Galbut moved to South Beach about two years ago, opting to live in a 17,000-square-foot triplex in South of Fifth, within walking distance of his grandparents’ drugstore. (It has the standard trappings of Miami uberwealth, such as a robotic parking garage and a rooftop waterfall.)

Hernandez and others who know Galbut described the developer as having — and demanding — an intense work ethic.

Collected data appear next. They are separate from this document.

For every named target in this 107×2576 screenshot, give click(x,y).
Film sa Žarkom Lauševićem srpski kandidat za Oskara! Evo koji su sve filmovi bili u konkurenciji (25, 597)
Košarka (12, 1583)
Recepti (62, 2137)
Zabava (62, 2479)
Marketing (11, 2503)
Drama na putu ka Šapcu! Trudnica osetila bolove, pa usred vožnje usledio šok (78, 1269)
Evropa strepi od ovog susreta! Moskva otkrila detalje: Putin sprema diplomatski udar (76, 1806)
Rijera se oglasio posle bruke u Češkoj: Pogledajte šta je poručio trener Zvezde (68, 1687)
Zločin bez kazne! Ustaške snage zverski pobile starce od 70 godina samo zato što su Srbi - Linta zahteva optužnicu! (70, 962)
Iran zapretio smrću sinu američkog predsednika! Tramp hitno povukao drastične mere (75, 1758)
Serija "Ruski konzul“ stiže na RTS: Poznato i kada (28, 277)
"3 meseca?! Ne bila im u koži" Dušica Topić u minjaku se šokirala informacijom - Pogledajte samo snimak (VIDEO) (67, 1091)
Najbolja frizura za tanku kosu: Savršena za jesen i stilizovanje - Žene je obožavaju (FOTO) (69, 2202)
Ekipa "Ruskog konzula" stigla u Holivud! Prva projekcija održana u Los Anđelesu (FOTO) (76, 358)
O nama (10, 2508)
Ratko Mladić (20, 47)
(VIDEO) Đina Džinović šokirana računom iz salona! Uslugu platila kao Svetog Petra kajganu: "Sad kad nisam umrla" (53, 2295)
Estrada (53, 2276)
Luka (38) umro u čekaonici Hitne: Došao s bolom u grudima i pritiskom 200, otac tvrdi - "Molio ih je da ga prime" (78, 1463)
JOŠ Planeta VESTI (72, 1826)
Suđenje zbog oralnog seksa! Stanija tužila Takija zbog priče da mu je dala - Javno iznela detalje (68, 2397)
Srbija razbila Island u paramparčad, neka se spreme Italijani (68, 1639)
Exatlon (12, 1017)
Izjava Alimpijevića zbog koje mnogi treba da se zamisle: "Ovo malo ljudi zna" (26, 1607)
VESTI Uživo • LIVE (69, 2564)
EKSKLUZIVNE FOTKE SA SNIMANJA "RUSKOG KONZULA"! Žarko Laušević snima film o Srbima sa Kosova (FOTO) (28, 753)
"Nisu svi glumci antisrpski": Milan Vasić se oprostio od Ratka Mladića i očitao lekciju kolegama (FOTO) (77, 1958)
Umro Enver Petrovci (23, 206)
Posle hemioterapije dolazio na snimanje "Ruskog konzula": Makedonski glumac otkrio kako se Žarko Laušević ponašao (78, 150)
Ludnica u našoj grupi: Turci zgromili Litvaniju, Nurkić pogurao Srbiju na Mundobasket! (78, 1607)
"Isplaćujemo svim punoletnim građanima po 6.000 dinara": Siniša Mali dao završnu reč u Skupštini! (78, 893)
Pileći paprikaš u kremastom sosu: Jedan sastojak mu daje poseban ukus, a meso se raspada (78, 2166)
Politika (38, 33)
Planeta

“With Russell, you have to be on the move starting at 6 a.m.,” Hernandez said. “On Saturday, Sunday, any day.”

Galbut is prone to superlatives — all his projects are “spectacular.” Bruce Menin, Galbut’s partner, called him “a super positive, super high-energy, optimistic, driven kind of partner to have.”

On Saturday mornings, Galbut leads a bicycling tour of Miami Beach.

“No one is ever quite sure who shows up, but everyone is invited,” he said. “We get to meet new friends all the time, and the conversations are most stimulating as we ride north through the community the seven miles of our special island. Miami Beach looks different from a bicycle at 7 a.m.”

Galbut has a myriad of other business interests. In 2015, Hebrew Homes, a skilled nursing facility that he chaired, agreed to pay $17 million to settle allegations of Medicare fraud. The Department of Justice said it was “the largest settlement involving alleged violations of the Anti-Kickback Statute by skilled nursing facilities in the United States.”

Galbut is also chairman of Norwegian Cruise Line Holdings, and his nephews, Keith Menin and Jared Galbut, run Menin Hospitality from the penthouse of a Crescent Heights-owned building less than 10 blocks north of its headquarters. Galbut said he has no ownership stake in Menin.

Galbut works on “multiple projects in multiple industries and knows about every deal all the time,” said Lyle Stern, president of Koniver Stern Group in Miami Beach, singling out the developer’s “unbounding enthusiasm.”

But Galbut said it’s the numbers rather than zeal that drive him.

“We believe buildings should be built with a paper and pen, not concrete and mortar,” he said. “If it doesn’t work on paper, it’s not going to work when built.”

Galbut’s latest big bet is on Opportunity Zones, the federal program that provides tax breaks for real-estate investors in designated areas. Of the more than 8,700 communities that have been designated as Opportunity Zones, 67 are in Miami-Dade County, including Crescent Heights’ Biscayne Boulevard assemblage.

“We’ve never seen anything like it in the tax code,” Galbut said of the program, calling it “some of the smartest legislation that has come out of Congress in a long time.”

“We’re buying properties in all markets in Opportunity Zones,” he added. “That is huge in asset planning and multigenerational thinking.”

But even as the federal government slashes back on business oversight and launches such programs, there’s been a wave of anti-capitalist sentiment in America’s biggest cities. It’s perhaps best exemplified by the rise of politicians such as Rep. Alexandria Ocasio-Cortez, who voters identified in a recent Siena College poll as the key “villain” responsible for Amazon’s pullout from Queens. Ocasio-Cortez and some of her colleagues have made developers a key target of their criticism, calling for a reckoning of their backroom deals and their outsized rewards.

But Galbut remains unabashed about his line of work and the riches it can reap.

“Don’t be afraid to say you’re a capitalist,” he said, deploying one of his pet aphorisms.  “Capitalists made America.”